(Extracted records)
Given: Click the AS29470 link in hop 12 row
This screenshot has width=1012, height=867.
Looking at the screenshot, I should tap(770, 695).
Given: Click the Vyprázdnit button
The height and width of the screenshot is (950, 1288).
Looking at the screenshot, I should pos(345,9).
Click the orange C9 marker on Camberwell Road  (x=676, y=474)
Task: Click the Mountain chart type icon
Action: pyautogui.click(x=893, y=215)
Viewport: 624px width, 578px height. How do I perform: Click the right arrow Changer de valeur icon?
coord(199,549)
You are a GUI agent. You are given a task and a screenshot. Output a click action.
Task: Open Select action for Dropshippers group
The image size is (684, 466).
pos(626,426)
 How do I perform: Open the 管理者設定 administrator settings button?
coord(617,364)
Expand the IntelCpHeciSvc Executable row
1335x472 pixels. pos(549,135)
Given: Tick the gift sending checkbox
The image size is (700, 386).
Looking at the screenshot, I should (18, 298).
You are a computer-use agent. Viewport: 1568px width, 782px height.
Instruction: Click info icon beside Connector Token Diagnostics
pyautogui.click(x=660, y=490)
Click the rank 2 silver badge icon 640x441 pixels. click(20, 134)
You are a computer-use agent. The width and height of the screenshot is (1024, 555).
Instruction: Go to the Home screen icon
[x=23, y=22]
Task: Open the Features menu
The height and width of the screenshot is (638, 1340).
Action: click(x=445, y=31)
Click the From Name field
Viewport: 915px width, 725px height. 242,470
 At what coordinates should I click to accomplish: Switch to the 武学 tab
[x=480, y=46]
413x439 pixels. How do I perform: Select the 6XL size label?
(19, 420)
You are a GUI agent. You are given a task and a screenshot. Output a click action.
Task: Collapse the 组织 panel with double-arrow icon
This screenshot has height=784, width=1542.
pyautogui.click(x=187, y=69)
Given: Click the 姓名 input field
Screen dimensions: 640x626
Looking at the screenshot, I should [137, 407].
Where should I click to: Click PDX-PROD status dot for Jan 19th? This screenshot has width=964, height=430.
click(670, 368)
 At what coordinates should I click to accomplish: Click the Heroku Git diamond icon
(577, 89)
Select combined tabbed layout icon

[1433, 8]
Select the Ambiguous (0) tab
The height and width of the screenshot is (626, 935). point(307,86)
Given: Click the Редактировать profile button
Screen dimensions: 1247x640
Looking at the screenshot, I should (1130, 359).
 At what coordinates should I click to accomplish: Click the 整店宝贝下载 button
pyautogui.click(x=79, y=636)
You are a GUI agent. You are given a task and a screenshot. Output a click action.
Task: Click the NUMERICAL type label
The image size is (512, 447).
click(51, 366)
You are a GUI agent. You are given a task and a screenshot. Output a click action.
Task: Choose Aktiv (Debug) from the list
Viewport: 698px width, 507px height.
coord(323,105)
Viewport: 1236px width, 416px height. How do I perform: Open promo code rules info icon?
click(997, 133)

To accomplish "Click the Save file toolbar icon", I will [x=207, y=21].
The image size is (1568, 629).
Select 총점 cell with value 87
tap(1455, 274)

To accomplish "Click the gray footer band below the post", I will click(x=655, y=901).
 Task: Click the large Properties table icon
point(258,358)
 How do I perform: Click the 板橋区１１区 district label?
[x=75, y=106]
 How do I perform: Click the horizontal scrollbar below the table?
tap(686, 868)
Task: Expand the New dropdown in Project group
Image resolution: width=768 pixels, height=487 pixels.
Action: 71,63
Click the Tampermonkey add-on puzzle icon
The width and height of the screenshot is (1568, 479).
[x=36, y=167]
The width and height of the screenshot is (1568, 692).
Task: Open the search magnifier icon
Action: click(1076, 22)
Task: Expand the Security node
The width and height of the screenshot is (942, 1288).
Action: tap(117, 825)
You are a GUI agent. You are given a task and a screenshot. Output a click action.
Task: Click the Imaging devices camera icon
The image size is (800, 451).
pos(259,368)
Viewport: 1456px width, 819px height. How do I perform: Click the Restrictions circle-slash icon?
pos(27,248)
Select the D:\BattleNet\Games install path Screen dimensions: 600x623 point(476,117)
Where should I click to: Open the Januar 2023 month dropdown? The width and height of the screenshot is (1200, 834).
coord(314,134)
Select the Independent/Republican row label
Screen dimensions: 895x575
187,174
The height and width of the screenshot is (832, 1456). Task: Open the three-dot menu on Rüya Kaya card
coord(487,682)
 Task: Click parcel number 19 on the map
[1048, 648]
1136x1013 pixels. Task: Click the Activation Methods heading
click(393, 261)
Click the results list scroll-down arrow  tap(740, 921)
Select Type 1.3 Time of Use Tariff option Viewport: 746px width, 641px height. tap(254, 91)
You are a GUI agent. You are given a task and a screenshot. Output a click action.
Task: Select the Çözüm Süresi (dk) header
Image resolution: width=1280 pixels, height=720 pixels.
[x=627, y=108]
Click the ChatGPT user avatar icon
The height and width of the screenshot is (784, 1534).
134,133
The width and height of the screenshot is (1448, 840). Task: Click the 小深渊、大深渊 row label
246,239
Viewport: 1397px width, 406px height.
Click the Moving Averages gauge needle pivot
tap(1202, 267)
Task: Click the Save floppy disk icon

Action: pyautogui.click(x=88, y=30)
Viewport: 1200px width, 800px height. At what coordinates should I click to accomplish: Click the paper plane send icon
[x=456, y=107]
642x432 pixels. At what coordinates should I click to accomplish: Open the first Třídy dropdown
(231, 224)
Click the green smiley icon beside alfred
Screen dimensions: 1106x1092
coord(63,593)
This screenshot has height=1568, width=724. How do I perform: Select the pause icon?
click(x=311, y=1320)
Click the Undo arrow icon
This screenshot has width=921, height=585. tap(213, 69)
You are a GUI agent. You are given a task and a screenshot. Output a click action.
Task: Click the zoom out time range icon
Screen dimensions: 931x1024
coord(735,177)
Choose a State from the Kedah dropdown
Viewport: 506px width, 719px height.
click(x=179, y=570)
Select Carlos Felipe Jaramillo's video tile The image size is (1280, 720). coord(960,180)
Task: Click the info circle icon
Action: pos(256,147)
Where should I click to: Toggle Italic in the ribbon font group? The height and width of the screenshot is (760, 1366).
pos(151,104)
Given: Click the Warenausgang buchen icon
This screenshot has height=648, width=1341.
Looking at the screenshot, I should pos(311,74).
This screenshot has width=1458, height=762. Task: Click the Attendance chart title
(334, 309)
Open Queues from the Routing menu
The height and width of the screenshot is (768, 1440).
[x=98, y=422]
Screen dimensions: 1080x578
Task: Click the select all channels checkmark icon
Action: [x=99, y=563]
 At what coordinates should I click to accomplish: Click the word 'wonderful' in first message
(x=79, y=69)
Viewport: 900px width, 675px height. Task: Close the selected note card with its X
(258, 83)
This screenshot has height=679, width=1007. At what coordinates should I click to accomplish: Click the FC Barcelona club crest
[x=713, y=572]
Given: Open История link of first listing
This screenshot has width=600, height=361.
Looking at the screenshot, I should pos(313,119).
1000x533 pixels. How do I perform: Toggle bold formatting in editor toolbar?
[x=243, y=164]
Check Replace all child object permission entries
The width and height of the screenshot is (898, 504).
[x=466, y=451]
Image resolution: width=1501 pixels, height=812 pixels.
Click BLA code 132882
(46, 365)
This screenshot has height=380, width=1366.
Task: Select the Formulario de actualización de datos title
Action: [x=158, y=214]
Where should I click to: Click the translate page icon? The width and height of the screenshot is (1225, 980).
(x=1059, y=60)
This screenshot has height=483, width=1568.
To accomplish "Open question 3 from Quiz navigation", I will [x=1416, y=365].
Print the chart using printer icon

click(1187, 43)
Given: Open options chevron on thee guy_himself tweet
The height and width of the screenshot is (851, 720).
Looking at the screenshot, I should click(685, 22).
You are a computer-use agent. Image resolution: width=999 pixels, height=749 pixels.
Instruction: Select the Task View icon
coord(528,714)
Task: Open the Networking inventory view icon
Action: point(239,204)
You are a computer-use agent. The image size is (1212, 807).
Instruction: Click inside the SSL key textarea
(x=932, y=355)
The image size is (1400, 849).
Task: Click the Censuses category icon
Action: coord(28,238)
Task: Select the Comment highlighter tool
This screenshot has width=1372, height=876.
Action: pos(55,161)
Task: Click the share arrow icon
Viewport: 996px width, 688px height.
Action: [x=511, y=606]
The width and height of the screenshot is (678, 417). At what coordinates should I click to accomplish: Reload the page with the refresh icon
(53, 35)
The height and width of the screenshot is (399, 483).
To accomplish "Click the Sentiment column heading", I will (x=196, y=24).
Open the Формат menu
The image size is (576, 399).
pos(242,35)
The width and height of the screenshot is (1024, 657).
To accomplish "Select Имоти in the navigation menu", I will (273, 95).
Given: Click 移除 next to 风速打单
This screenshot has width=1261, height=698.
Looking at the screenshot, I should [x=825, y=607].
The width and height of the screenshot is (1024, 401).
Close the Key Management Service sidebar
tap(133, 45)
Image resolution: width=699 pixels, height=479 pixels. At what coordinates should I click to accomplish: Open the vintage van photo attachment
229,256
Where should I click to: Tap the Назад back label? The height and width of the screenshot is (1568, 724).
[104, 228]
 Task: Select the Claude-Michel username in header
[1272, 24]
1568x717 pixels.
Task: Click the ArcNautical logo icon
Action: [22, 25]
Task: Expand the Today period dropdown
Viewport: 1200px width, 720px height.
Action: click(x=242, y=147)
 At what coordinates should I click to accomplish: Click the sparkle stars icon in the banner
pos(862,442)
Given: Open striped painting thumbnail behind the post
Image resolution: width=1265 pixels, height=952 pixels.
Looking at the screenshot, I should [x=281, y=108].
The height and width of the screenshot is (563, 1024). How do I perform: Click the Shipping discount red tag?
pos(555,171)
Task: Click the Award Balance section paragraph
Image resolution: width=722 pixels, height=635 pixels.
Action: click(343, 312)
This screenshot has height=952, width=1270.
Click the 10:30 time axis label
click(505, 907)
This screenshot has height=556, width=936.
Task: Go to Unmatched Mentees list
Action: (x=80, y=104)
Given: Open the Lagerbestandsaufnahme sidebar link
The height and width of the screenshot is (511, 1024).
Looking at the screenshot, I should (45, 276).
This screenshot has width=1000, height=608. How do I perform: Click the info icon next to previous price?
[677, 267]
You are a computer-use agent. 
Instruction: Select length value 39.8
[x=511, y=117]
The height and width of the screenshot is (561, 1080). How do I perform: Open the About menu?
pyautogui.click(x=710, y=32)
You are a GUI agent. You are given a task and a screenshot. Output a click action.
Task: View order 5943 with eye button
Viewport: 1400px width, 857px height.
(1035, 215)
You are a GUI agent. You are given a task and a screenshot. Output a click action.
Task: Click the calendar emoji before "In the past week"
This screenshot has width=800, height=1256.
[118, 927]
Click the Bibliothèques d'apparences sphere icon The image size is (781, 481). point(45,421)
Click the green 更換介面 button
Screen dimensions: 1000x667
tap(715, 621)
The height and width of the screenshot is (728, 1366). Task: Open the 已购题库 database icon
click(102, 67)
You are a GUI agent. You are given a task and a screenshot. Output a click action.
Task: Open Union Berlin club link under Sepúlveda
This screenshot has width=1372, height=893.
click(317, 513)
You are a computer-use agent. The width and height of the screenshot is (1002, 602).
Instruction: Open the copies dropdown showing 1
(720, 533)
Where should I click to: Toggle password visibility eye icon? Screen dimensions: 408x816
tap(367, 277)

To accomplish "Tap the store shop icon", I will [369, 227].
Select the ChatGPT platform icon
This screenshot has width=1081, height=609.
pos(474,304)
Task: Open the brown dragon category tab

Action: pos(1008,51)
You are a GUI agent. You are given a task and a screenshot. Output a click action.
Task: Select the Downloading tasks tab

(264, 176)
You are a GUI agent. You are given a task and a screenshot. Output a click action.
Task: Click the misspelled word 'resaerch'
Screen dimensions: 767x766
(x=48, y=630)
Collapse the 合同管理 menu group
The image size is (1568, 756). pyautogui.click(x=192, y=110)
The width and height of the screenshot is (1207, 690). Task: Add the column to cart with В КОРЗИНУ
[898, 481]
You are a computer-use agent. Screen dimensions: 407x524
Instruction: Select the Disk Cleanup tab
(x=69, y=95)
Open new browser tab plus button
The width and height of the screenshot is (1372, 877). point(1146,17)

Task to carry out:
The number of lines above containing the word "post" is all that should be returned.

Response:
2